* Source excerpt
_ _ _

I do a lot of night rides alone, i love the zen . . . just you and the trail. I usually wear a bear bell (for the mountain lions we have here). But like others I'm never more than 5mi from the road. I carry an extra tube, patches, c02, pump, multi tool, power links, zip ties, derailleur cable and a cheap spare LED AA flashlight in case my primary dies. Sounds like a lot of gear but except for the tube its all pretty light for the value you get out of it.

But yeah, its dangerous to be sure, take a hard wreck and no one is going to come across you. Good idea on the space blanket, i will add that. But, yeah, i usually take it a little easy. And my wife knows where i ride and where i park.

Sent from (_redacted by nsa_)


----------



## Cat-man-do (May 16, 2004)

Vancbiker said:


> I know it's not the most prudent approach, but I often go without most of the things mentioned in the previous posts. If the ride is a 1-2 hour loop I usually just bring a water bottle. I'm going to jinx myself here, but in 21 years of mt biking I have never broken a chain or derailleur. Never taco'd a wheel. I've had one flat in the past 8 years since going tubeless. I have gotten pretty lackadaisical about gear when heading out. Like I said in my first sentence, not too prudent. I expect one of these days I'll be walking out of somewhere when a simple fix with a tool would keep me riding.


I have to agree...^^...although I did break a chain on one ride it was on a local trail and was during my early years of MTB'ing when I rode almost every other day. It only took 20 minutes to walk out. After that I took a chain tool on most every ride figuring it was the thing to do. That was many years ago. A couple years back I decided to clean out the excess "stuff" in my bike bag. Since I never did use the chain tool ( except at home ) I took it out. I don't think I'd ever consider carrying it again unless I was really doing a very long ride in unknown terrain. Then again if you replace your chain on a regular basis you likely will never need a chain tool. All I carry now is a spare tube, levers, pump and patch kit. My only luxury item is a CO'2 device for pumping up a tire. At night sometimes I don't feel like hassling with the pump.

_ _ _

* Dataset content
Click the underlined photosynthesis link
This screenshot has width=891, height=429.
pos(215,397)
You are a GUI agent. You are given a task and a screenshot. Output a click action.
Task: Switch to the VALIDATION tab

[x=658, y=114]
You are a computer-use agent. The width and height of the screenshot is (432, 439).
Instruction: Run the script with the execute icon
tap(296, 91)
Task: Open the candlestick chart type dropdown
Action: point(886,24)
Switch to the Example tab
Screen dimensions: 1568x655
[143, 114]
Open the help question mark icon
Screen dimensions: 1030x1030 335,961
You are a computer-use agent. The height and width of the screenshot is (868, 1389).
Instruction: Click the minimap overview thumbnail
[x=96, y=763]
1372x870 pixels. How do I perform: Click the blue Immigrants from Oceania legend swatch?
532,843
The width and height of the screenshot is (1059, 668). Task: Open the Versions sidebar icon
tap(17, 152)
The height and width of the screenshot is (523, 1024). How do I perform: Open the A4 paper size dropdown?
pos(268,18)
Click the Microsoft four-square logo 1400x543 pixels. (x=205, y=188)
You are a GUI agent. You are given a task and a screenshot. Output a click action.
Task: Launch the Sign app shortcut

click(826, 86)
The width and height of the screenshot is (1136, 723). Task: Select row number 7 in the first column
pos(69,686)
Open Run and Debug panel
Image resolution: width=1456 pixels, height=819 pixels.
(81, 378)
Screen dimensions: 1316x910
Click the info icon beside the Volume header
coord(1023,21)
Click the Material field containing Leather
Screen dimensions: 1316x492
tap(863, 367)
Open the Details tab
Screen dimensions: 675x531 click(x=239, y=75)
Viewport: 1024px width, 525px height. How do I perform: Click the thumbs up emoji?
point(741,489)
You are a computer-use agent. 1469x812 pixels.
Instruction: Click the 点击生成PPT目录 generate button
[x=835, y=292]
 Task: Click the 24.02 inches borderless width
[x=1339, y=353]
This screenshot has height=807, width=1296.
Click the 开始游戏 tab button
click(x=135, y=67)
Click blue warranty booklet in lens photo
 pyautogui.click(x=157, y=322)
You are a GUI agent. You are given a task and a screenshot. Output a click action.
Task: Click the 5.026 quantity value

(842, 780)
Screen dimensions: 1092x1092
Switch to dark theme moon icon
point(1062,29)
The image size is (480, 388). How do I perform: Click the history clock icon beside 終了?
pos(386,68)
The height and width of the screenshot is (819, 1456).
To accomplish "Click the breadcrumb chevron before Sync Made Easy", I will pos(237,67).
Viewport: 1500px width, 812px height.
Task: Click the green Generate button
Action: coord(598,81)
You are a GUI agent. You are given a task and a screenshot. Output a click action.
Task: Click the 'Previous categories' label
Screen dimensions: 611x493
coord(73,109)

_ _ _

* Stated goal 1
In the riding-gear thread, turn the paragraph starting "I do a lot of night rides alone" into a short list that keeps its main facts.
* Stated goal 2
Return the riding-gear thread word for word from "But yeah, its" to "(_redacted by nsa_)".
The rows have nothing to do with what you're asked here.

* Response 1
- Often rides alone at night and enjoys the calm of being alone on the trail.
- Usually wears a bear bell because of local mountain lions.
- Never goes more than 5 miles from the road.
- Carries an extra tube, patches, CO2, a pump, a multi tool, power links, zip ties, a derailleur cable, and a cheap spare LED AA flashlight in case the main light dies.
- Apart from the tube, all of this gear is fairly light for how useful it is.

* Response 2
But yeah, its dangerous to be sure, take a hard wreck and no one is going to come across you. Good idea on the space blanket, i will add that. But, yeah, i usually take it a little easy. And my wife knows where i ride and where i park.

Sent from (_redacted by nsa_)